Algorithm description

This subsection gives an in-depth look at the different steps that generate the CSN graph efficiently (see Fig. 1v and supplementary section Running time and Space complexity). For a given set of genomic sequences, the algorithm first calculates the common-chimeraARS scores for all pairs of genomic sequences. Then it summarized the scores in a matrix (score matrix). This matrix is then transformed into a correlation matrix (which based on correlations between rows in the scores matrix). The correlations matrix represents an undirected weighted graph where an edge weight corresponds to a score in the correlation matrix. In this graph, edges with low values (related to low similarity) are removed to make sure that the edges represent high similarity scores and thus are meaningful ones. Next, we greedily added a minimal number of edges to the graph between connected components to make the graph connected. Finally, the sequence-based graph was embedded in a two-dimensional layout and was displayed as the sequence’s Common Substring Network.

Calculating normalized chimeraARS score

A unique sequence similarity measurement called Chimera Average Repetitive Substring (ChimeraARS) [45] gives a more significant impact to long substrings that are shared between pairs of sequences. It was shown that a version of this measure could be used for ranking different regions of genes according to their expression levels, suggesting that this measure may capture regulatory signals and signals related to the gene’s functionality, which are encoded in different parts of the genes [45].

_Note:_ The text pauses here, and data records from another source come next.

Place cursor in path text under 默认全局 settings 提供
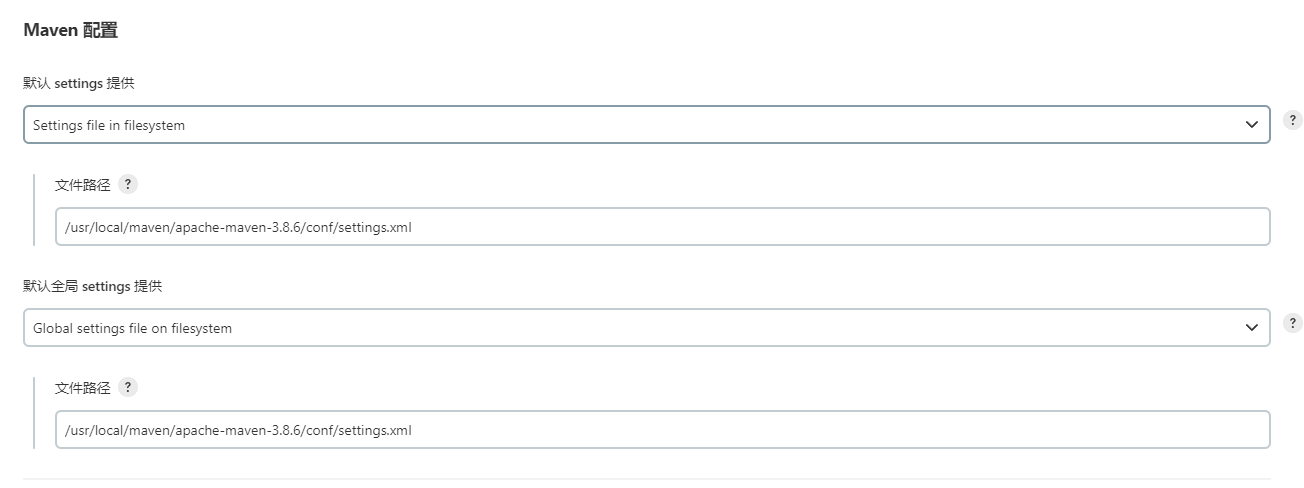Image resolution: width=1304 pixels, height=488 pixels. pyautogui.click(x=238, y=430)
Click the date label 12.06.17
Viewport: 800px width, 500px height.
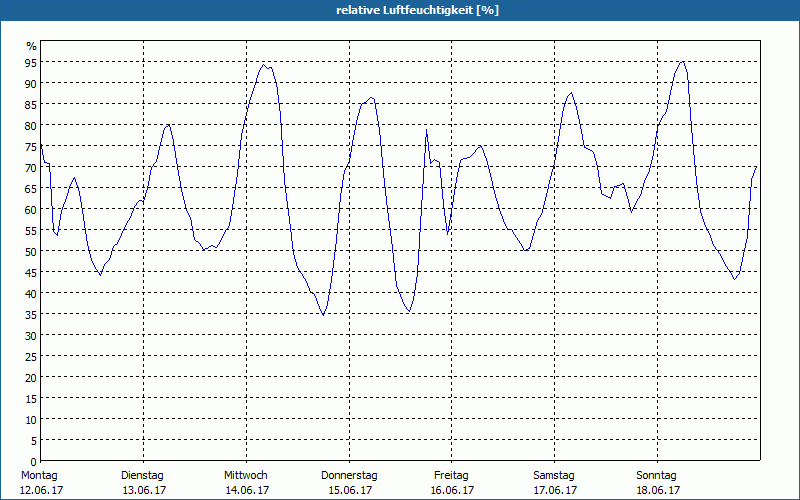coord(40,490)
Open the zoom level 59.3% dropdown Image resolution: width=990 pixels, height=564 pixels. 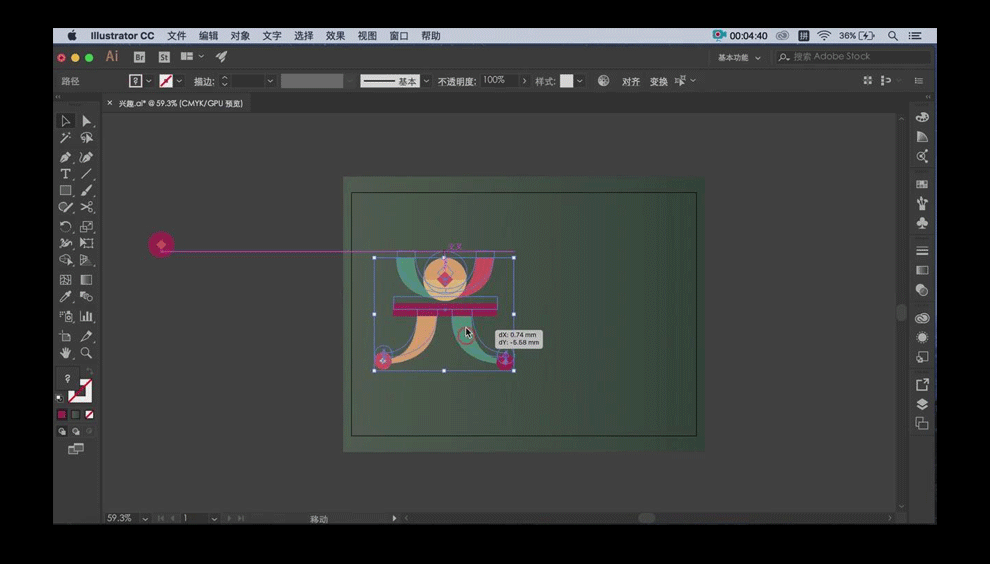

Genes with similar functionality and similar protein expression are likely to share sub-sequences, and thus will have a higher chimeraARS score. In this study, the chimeraARS score was computed for each pair of sequences, by comparing a target gene S, to a reference gene R. The algorithm scans the target gene, nucleotide-by-nucleotide if this is a non-translated region, or codon-by-codon if it is a coding region. For each position, it finds the length (li) of the longest common substrings that starts from position i that also appears at the reference gene.

The average length of those substrings is calculated (defined here as ARS(S, R)). Next, analysis repeats with R as the target gene and S as the reference, to get ARS(R, S). The final Normalized chimeraARS score for a pair of genes is the average of these two ARS scores (see example in Fig. 1e). This score is computed for all pairs of sequences in the set and arranged as symmetric matrix M’.

figurea

Algorithm implementation

To calculate the Normalized chimera ARS score for a given pair of sequences efficiently, we created a different Suffix Array [SA] data structure for each sequence [61]. Specifically, for every sequence in the input set, the algorithm creates its unique SA that will be used to calculate the longest common substring between each pair of sequences (Supplemental Fig. S2). One SA is considered the target and the other- the reference SA. For each position in the target sequence (a suffix in the target SA), we searched, using a binary search, the longest matching prefix in the reference SA.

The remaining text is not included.